L'effettuata convalida determinava, però, per altro verso, che davanti al riesame andasse impugnato il decreto di convalida medesimo a norma dell'art.355 comma 3 c.p.p., per cui era inammissibile la richiesta di riesame del provvedimento di sequestro della p.g, come ha, correttamente, ritenuto il Tribunale.
In ordine ai 75 beni chiesastici sequestrati per iniziativa della p.g. ogni questione è, a maggior ragione preclusa in questa sede, per "vizio genetica" dell' impugnazione.
La statua lignea, invece, come si è visto, era stata indicata specificamente e dettagliatamente nel decreto di perquisizione e sequestro.
La p.g., quindi, non aveva alcuna discrezionalità e, conseguentemente, non vi era necessità di un controllo "successivo" da parte del P.M..
Irrilevante è, pertanto, che l'apprensione del bene non sia avvenuta nel giorno in cui venne eseguita la perquisizione e che esso stato stato consegnato dall'indagato due giorni dopo.
3.2) Altrettanto correttamente il Tribunale ha ritenuto, alla luce delle acquisizioni probatorie, sussistente il fumus del reato di cui all'art.176 D.L.vo 42/04 ed infondate le doglianze difensive.
Riconosce lo stesso ricorrente che la statua lignea era un bene catalogato. E tanto è sufficiente, allo stato, per ritenere legittimo il sequestro.
Peraltro, quanto alla "culturalità" dei beni, secondo l'indirizzo interpretativo, già formatosi sotto la vigenza dell'abrogato D.L.vo 29.10.1999 n.490 (Cass.sez.3 200347922, Petroni, RV226870; sez,.3, 200145814, Cricelli, RV 220742; cass.sez.3 200142291, Licciardello, RV 220626) ed anche successivamente con riferimento al D.L.vo 42/04 (Cass.sez.3 n.39109 del 2006, ric.Palombo), per l'impossessamento illecito di beni appartenenti allo Stato, non è necessario che i beni siano qualificati come tali da un formale provvedimento della pubblica amministrazione, essendo sufficiente la desumibilità della sua natura culturale dalle stesse caratteristiche dell'oggetto, non essendo richiesto neppure un particolare pregio.

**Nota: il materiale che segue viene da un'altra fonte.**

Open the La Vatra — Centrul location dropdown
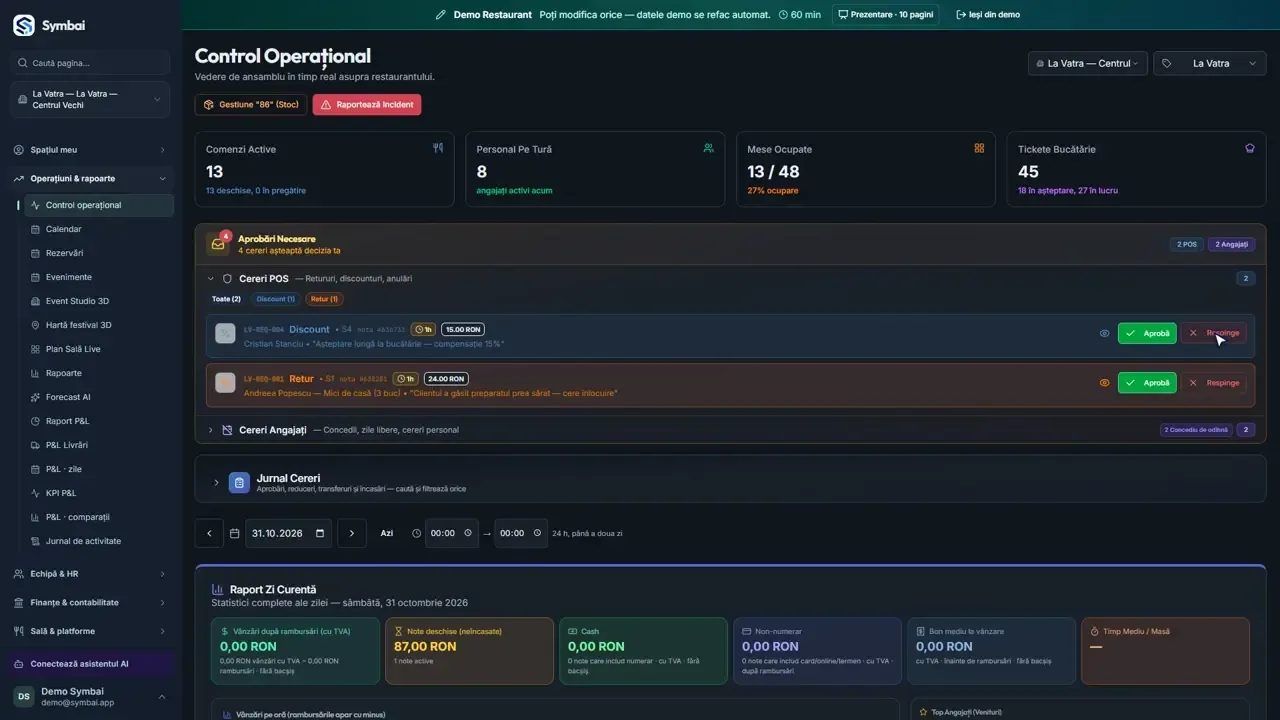The width and height of the screenshot is (1280, 720). click(x=1088, y=63)
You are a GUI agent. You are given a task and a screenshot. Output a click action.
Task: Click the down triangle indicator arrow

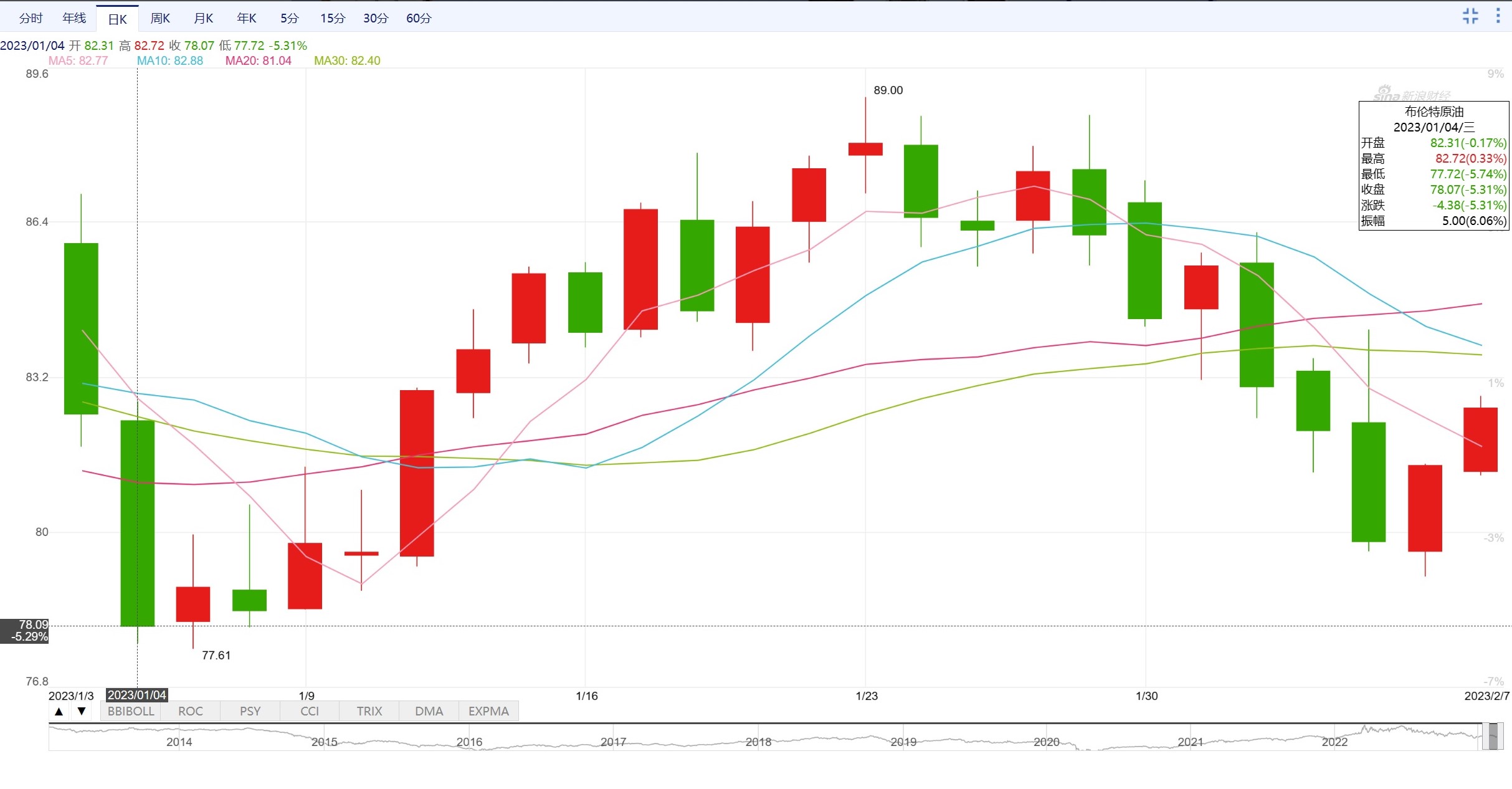[82, 711]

Non occorre quindi alcun provvedimento formale che dichiari l'interesse artistico, storico, archeologico e etnoantropologico delle cose di cui il privato sia stato trovato in possesso. Ed è quindi sufficiente "un interesse culturale oggettivo, derivante da tipologia , localizzazione, rarità o altri analoghi criteri, e la cui prova può desumersi o dalla testimonianza di organi della P.A. o da una perizia disposta dall'autorità giudiziaria" (Cass.pen.sez.3 n.35226 del 28.6.2007 Signorella).
Il Tribunale ha, altresì, evidenziato che il d. l.gs 62/08 ha esteso l'ambito di applicazione dell'art.10 dIgs 42/04, richiamato dall'art.176, agli enti ecclesiastici civilmente riconosciuti.
I funzionari della Soprintendenza hanno riconosciuto la statua lignea come quella catalogata ed appartenente alla Chiesa di Sant' Antonio Abate. Si tratta di sommarie informazioni rese da soggetti che avevano personale conoscenza della statua medesima. E, secondo la giurisprudenza di questa Corte "Per il riconoscimento della refurtiva da parte del derubato non devono essere necessariamente osservate le formalità stabilite per la ricognizione di cose; in questo caso, infatti, il derubato, avendo avuto il possesso delle cose rubate, è in grado di identificarle direttamente, come chiunque altro ne avesse avuto per ragioni analoghe personale conoscenza, e quindi la relativa operazione, costituendo un mero accertamento di fatto e non un atto processuale formale, può essere liberamente utilizzato dal giudice nella formazione del suo convincimento" (cfr.ex multis Cass.pen.sez. 1 n.5926 del 15.4.1998) cose appartenenti. Infine, gli accertamenti richiesti in ordine alla presunta legittimità dell'acquisto non sono pertinenti alla fase cautelare, essendo riservati all'eventuale giudizio di cognizione.
P. Q. M.
Rigetta il ricorso e condanna il ricorrente al pagamento delle spese processuali.